§ **Your assignment**:
Report how many lines in the records below contain the word "navigation". Nothing else belongs in the answer.

++++ Extracted material ++++

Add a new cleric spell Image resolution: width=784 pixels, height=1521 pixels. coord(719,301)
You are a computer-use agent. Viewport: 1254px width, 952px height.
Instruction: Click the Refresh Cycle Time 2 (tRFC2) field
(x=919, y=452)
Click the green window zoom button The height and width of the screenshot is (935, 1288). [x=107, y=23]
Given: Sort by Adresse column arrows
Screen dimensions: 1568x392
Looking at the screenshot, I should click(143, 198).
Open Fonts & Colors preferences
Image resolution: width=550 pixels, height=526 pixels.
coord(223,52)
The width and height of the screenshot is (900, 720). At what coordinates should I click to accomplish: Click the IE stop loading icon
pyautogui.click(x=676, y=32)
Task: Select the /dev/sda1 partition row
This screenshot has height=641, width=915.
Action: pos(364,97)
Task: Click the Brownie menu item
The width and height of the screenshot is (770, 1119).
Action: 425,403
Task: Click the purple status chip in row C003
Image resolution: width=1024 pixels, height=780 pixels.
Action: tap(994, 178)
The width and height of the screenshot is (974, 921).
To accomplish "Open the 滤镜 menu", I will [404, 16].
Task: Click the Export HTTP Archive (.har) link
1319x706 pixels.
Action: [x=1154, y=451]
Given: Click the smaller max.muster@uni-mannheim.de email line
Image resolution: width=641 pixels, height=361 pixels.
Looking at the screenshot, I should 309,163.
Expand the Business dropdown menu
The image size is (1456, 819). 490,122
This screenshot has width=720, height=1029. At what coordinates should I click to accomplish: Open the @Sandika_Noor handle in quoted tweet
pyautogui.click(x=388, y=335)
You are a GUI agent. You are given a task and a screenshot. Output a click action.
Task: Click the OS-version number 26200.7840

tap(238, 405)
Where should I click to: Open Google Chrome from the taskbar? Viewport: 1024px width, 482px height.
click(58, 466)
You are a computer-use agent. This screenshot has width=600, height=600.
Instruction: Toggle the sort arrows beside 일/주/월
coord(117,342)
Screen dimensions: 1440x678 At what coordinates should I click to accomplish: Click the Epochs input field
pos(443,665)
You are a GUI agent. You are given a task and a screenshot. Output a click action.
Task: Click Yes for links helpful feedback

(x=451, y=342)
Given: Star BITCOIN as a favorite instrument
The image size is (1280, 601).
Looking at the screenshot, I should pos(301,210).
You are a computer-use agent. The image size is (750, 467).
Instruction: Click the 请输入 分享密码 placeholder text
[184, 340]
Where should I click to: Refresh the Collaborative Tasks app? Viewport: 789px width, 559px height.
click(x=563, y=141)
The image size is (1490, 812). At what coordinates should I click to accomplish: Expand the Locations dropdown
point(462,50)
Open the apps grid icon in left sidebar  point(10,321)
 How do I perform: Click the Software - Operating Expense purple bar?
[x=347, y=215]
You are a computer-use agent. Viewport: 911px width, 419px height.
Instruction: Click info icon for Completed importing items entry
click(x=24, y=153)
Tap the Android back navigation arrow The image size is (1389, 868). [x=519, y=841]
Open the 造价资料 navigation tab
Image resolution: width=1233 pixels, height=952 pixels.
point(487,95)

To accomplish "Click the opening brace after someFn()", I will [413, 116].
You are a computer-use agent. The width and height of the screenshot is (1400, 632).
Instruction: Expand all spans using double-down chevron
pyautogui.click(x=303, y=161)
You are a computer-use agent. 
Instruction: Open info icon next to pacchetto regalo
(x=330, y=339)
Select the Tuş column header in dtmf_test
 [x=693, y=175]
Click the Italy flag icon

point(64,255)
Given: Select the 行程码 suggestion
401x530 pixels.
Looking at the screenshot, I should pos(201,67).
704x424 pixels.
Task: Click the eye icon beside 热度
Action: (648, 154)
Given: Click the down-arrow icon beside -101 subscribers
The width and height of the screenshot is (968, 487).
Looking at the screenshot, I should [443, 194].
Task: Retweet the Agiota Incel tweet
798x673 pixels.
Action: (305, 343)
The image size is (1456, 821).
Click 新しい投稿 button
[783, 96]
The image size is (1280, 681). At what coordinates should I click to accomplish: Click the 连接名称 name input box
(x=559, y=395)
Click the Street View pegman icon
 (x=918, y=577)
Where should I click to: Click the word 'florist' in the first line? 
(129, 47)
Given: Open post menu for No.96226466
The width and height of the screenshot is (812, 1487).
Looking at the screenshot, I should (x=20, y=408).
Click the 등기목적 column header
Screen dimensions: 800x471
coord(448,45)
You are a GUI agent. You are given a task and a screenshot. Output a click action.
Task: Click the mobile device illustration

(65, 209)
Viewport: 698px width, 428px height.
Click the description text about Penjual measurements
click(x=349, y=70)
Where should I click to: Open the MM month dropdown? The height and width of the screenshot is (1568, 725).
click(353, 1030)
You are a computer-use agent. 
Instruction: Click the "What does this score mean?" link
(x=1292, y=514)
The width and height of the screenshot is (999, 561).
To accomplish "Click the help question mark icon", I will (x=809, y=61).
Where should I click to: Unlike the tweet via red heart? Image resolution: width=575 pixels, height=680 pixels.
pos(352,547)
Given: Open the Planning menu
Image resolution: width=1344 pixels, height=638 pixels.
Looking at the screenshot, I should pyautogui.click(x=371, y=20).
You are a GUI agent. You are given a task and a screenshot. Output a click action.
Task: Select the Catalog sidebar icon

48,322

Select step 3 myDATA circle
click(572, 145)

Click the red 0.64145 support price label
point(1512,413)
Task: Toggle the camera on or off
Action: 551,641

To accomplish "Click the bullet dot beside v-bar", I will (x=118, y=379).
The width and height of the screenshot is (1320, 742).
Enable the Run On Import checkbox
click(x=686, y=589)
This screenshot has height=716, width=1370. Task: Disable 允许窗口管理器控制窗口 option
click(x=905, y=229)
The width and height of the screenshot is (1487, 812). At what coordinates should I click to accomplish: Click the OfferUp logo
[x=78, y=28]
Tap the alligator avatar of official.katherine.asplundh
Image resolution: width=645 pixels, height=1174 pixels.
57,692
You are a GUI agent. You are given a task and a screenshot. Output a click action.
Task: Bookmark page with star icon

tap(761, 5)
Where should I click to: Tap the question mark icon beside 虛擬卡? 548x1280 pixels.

++++

§ **Expected output**:
2